§ YOUR INSTRUCTIONS:
Each entry that follows must be output without any deviation.
TASK INPUT Start Marker
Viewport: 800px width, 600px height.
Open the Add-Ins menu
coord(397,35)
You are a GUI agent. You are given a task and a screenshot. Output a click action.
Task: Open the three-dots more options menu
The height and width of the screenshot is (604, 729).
TASK INPUT End Marker
§ WRITTEN REPLY:
Viewport: 800px width, 600px height.
Open the Add-Ins menu
coord(397,35)
You are a GUI agent. You are given a task and a screenshot. Output a click action.
Task: Open the three-dots more options menu
The height and width of the screenshot is (604, 729).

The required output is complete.